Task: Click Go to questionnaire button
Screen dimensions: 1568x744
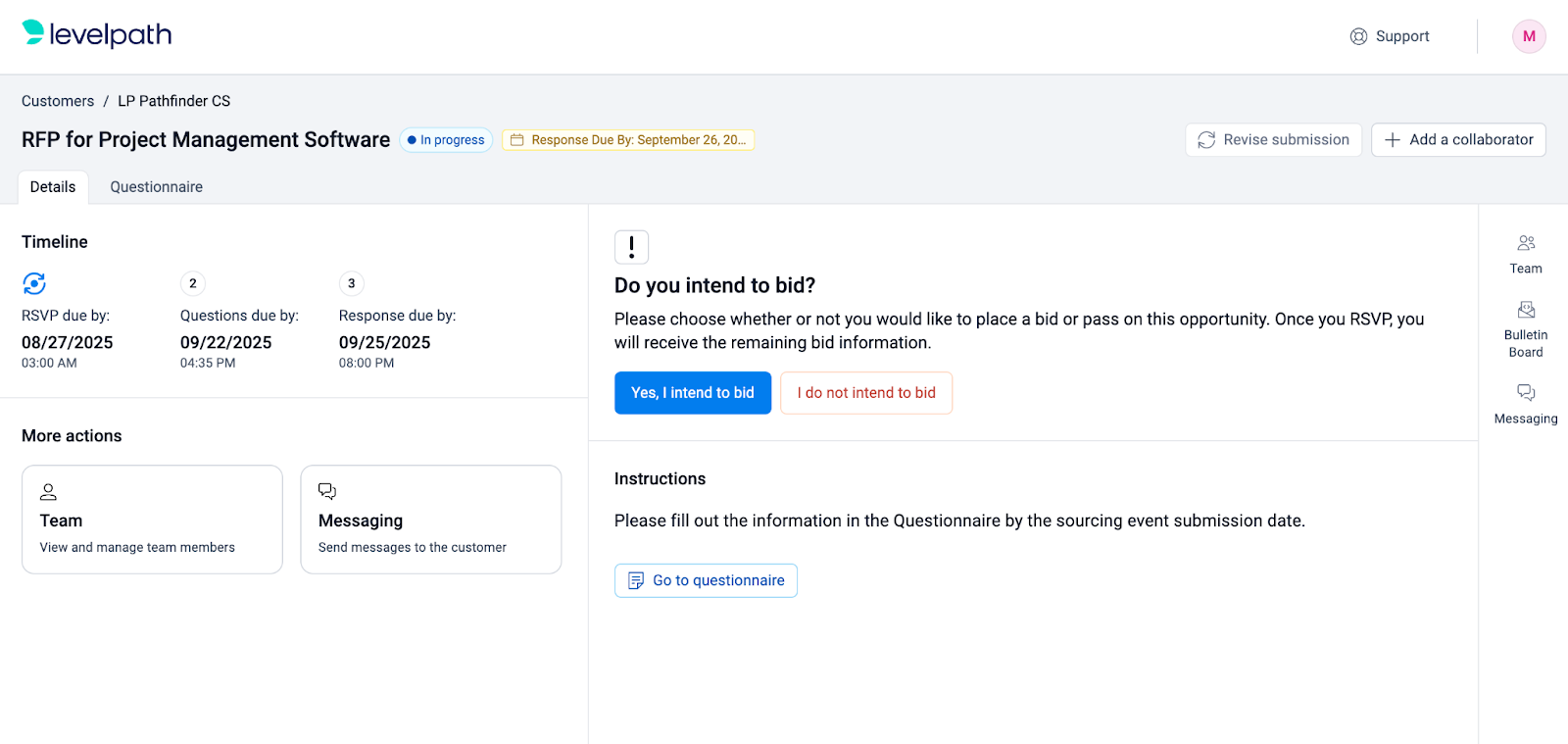Action: click(706, 580)
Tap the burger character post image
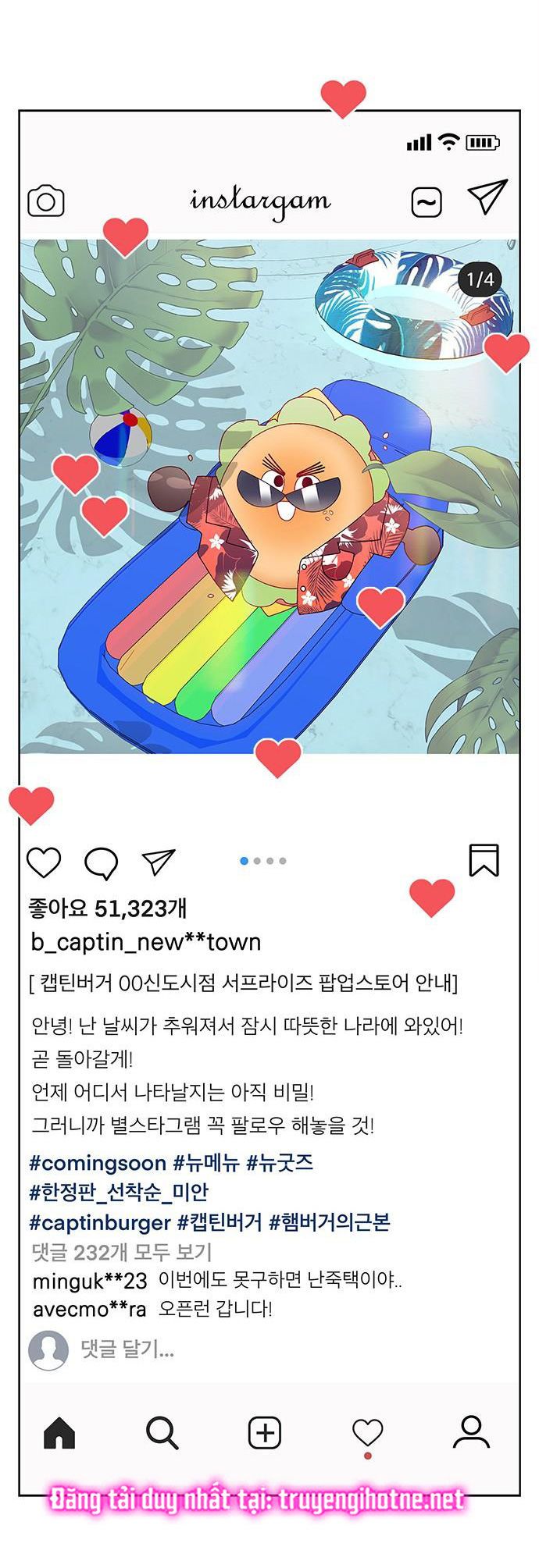 pyautogui.click(x=270, y=496)
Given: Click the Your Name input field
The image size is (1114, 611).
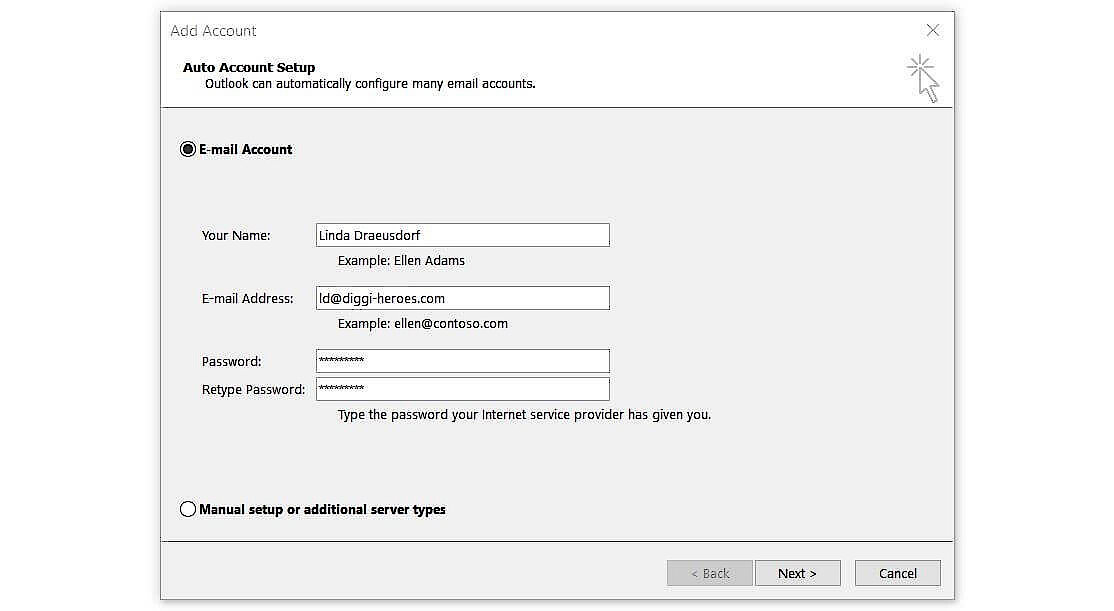Looking at the screenshot, I should click(462, 234).
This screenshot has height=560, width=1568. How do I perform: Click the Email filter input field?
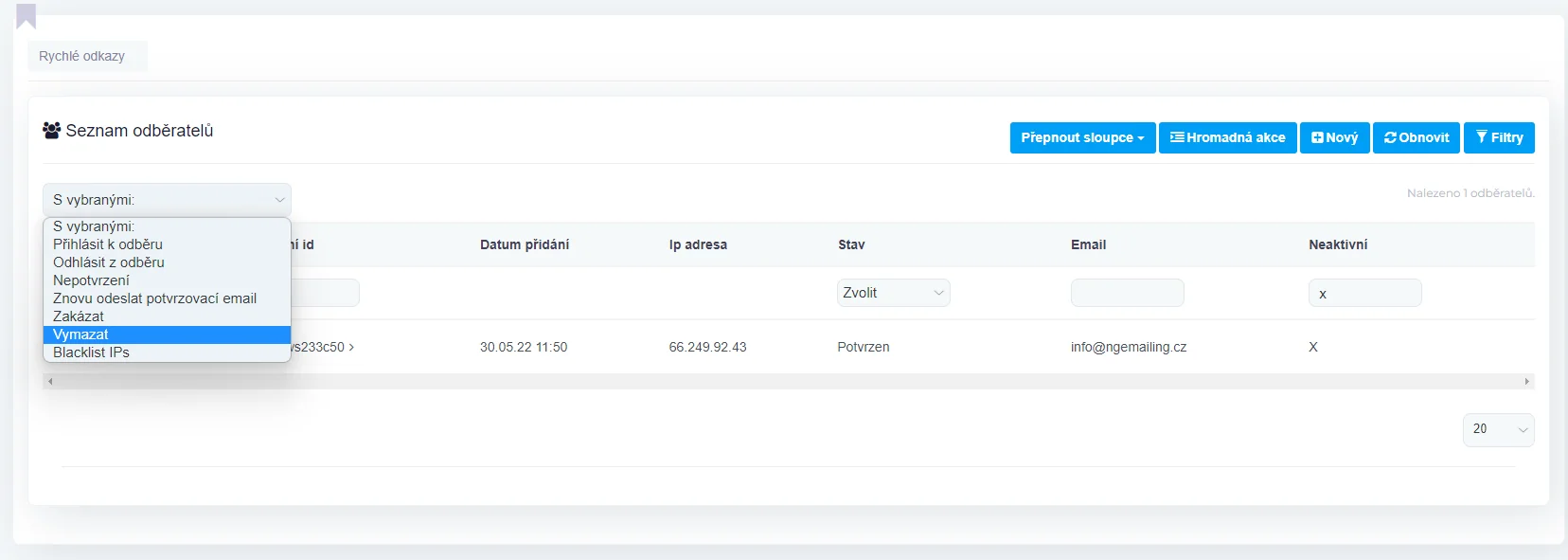click(1127, 293)
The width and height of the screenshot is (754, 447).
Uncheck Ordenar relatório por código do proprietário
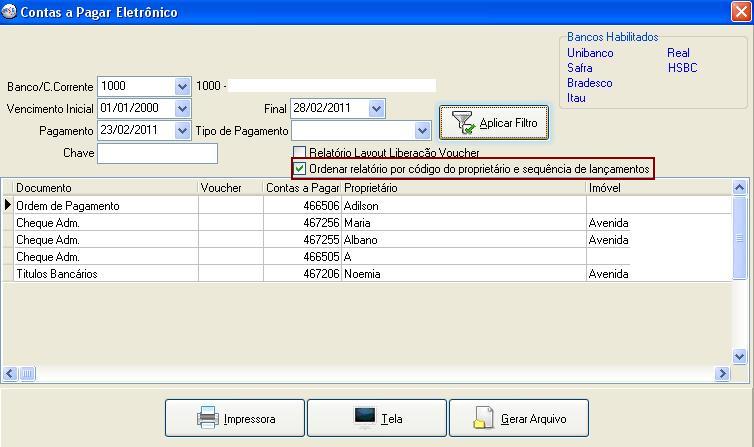click(x=300, y=169)
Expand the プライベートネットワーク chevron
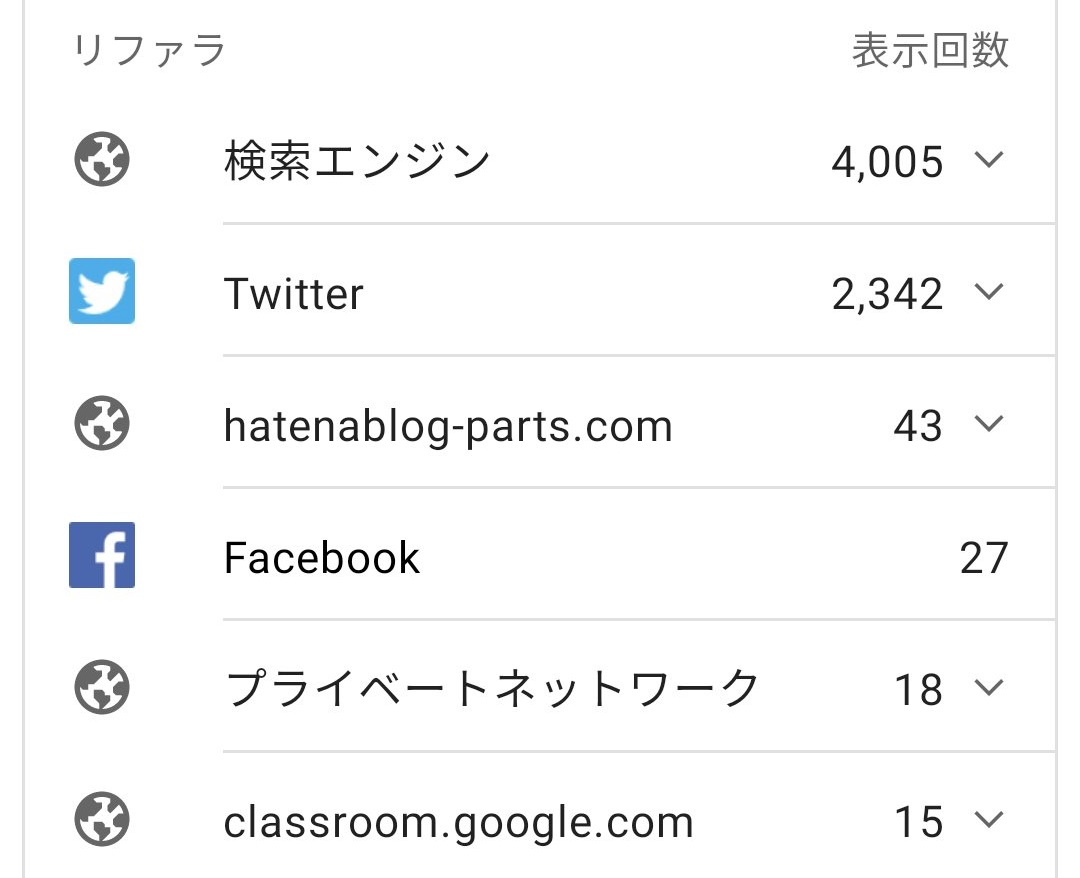Viewport: 1080px width, 878px height. [x=989, y=687]
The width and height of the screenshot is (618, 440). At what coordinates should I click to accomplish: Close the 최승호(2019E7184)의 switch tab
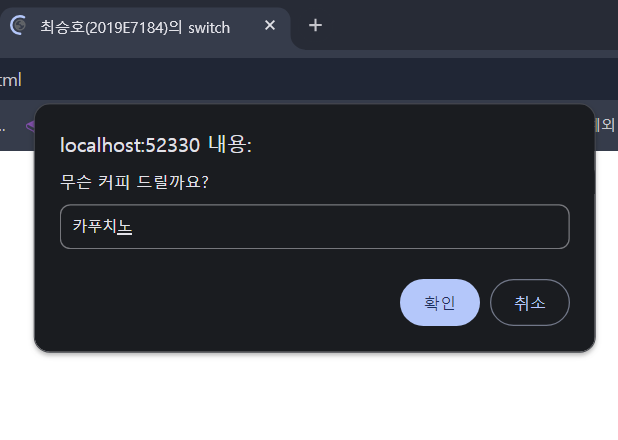tap(270, 25)
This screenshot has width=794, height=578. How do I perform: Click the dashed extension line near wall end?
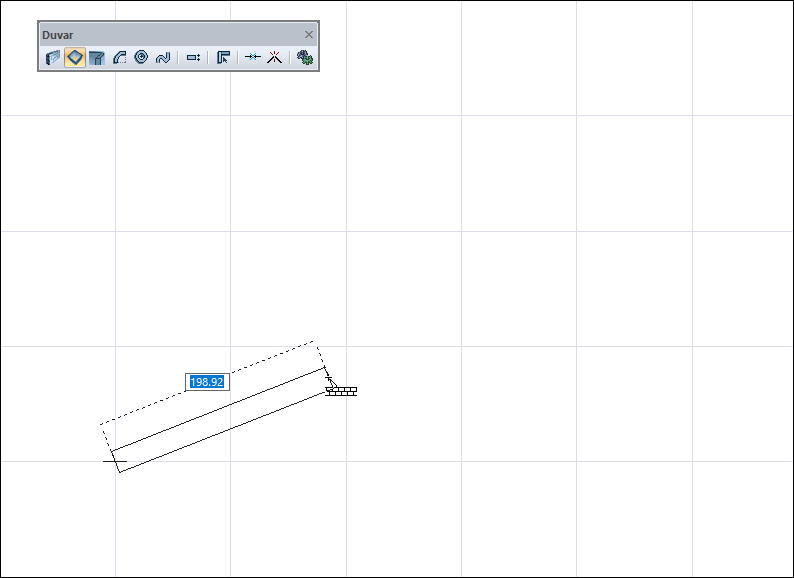tap(321, 357)
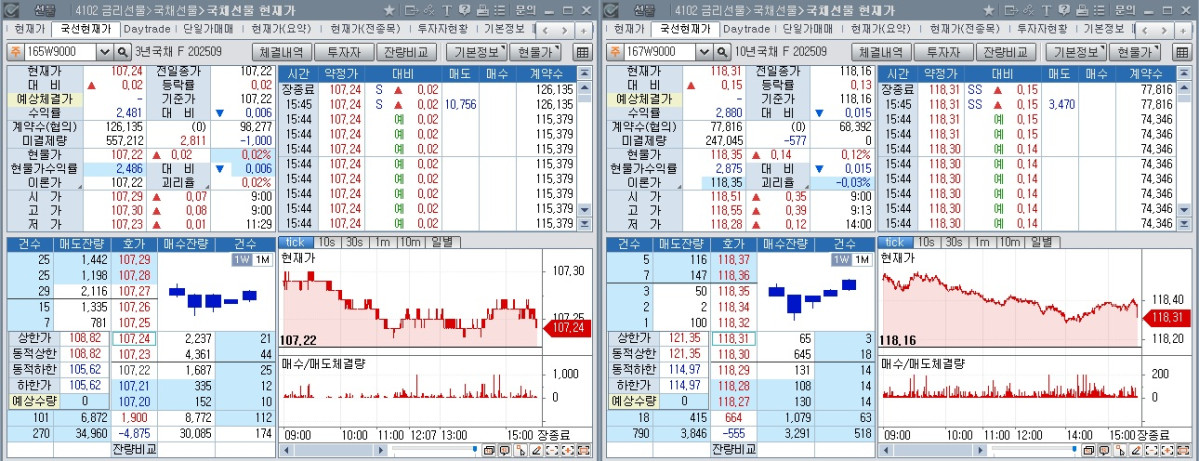Toggle the 1M candle period in right window

(x=862, y=259)
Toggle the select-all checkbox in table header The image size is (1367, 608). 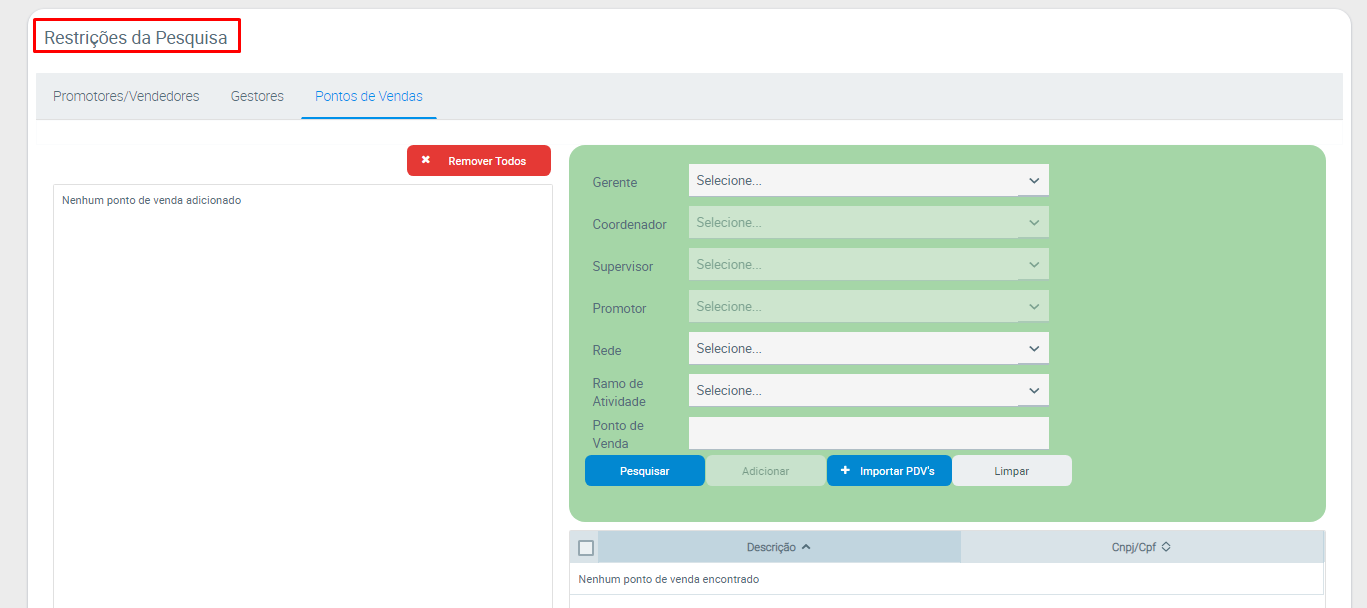[x=586, y=548]
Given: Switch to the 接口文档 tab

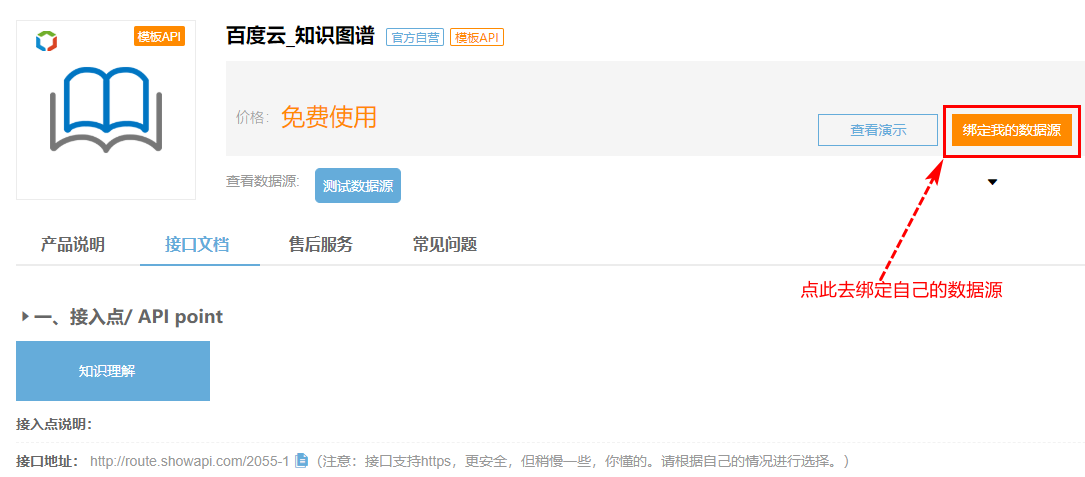Looking at the screenshot, I should click(197, 245).
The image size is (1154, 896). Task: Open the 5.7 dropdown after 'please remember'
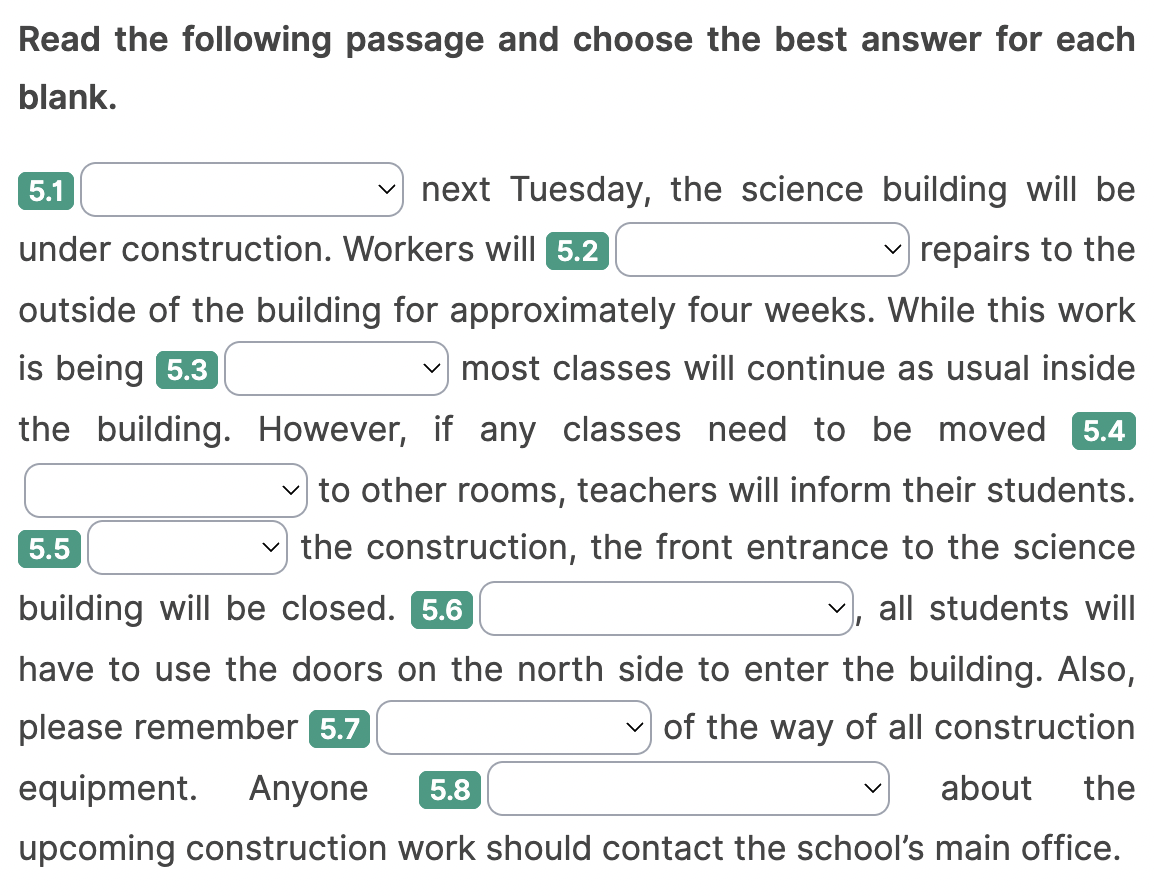514,728
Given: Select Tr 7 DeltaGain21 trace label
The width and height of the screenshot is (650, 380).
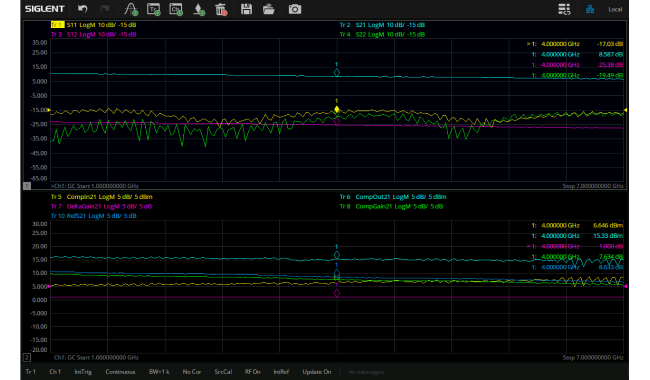Looking at the screenshot, I should [x=101, y=206].
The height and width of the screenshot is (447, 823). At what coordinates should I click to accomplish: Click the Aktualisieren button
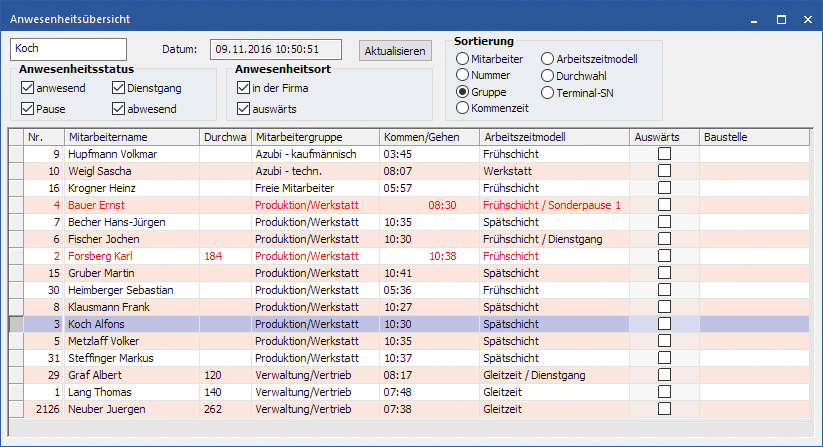(x=395, y=51)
________
** Your task **
Your copy must start at the line that holds "The height and" and end at the last line of the data, both included; it must contain no pictures.

** Result below **
The height and width of the screenshot is (447, 823). At what coordinates should I click to accomplish: Click the Aktualisieren button
(x=395, y=51)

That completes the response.